I ran into a problem with access permissions, that the Disk Utility could not repair. Some applications started behaving strangely, including the Mac OS X default Maill app which for some reason kept showing the "Login failed" message on my gmail account. I initially started to search for threads about the bugs in the Mail app, but then I realized some other strange things appeared in my system. One of them was that even though I could access all my files, whenever I wanted to delete a file, the system kept on asking me about my admin password. I associated the two facts together and figured out something was wrong in the file permissions. And so it was - when I opened the properties of my "Macintosh HD" drive it showed the access list to the drive and there, instead of my user name and access rights, it kept on showing "Fetching...". Like on the screenshot below - it's not from my computer and it is apparently from an older version of the OS X; I have solved the problem but did not make a screenshot when the problem was there.


User uploaded file


I then performed the procedure suggested by Linc Davis but it did not help (even with the optional Step 2).


I though: "Again. Solutions that work for everyone else do not work for me...". In all the desperation I came up with another idea: why not simply log in to another user account with admin rights, open the properties of "Macintosh HD", delete access to the user that kept on displaying "Fetching..." instead of my user name and then assign full R&W privileges to my account, including activating the the option "apply to enclosed folders".


So I did that. I all worked 100% fine and took 5 seconds :-).


What a relief...


WARNING! Before running my simple-but-effective procedure, please ensure the other account (the one you will use to delete the "Fetching..." user and assign R&W back to your account) has full admin rights.

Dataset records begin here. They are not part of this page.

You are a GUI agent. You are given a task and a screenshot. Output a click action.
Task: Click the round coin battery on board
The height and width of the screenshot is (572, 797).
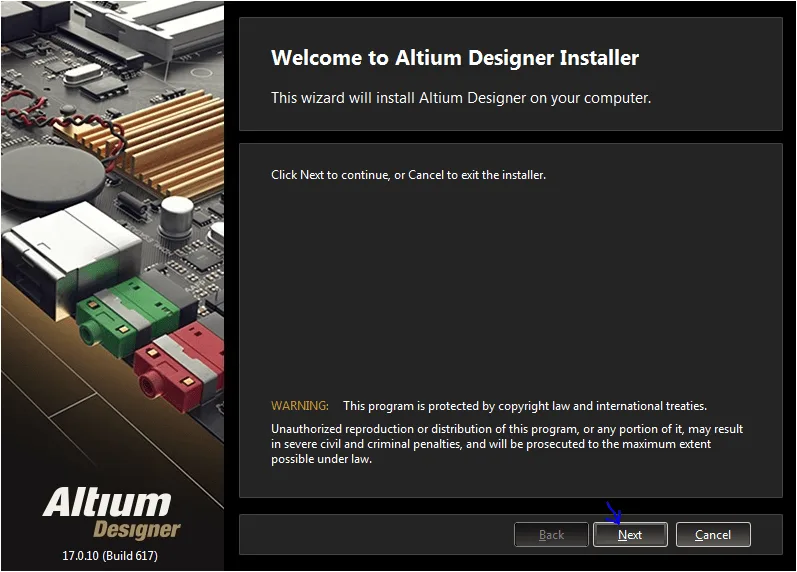coord(52,175)
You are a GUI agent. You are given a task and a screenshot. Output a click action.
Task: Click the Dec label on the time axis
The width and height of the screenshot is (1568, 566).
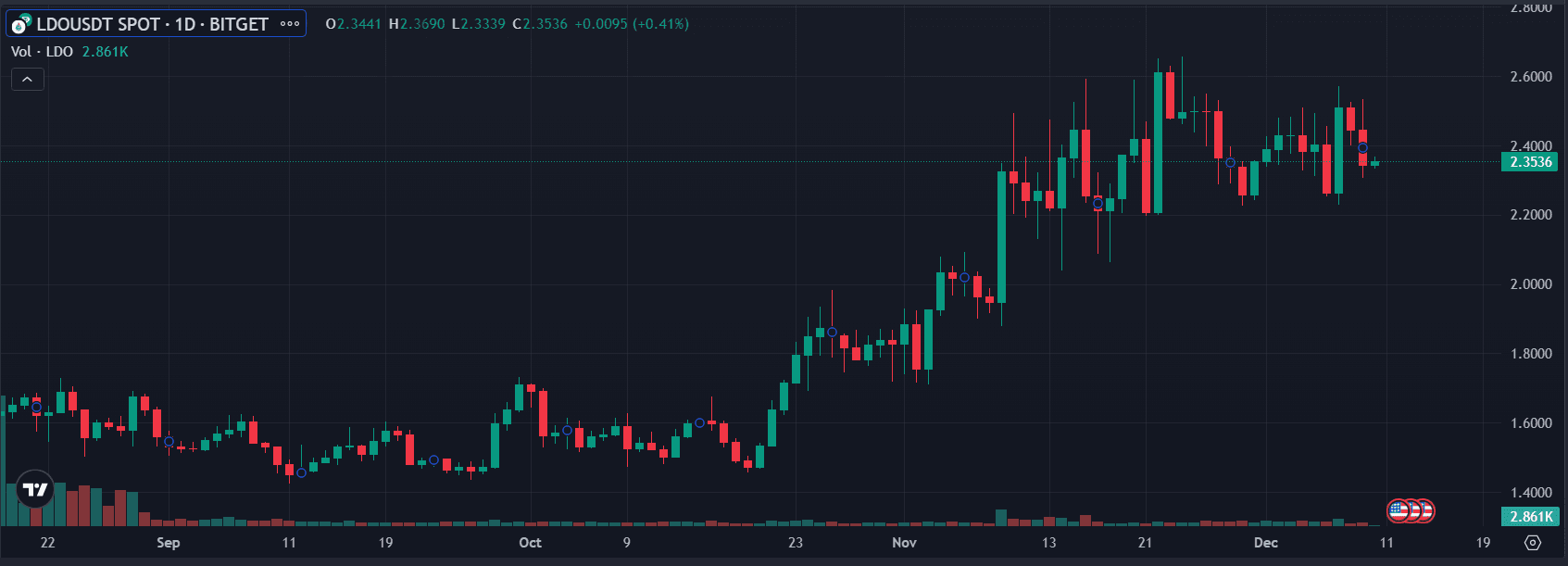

Jul 27, 2016 10:55 AM in response to Linc Davis

Hi Linc,


I'm having problems with the latest 10.11.6 update & I've tried lots of remedies. None work at all.
One was to reset the home folder permissions & ACLs so i tried that too. It never appears to complete ("Done" button stays greyed out)
So I came across your post. Ran the command above and i get "107" does that help you at all in telling me what to do next?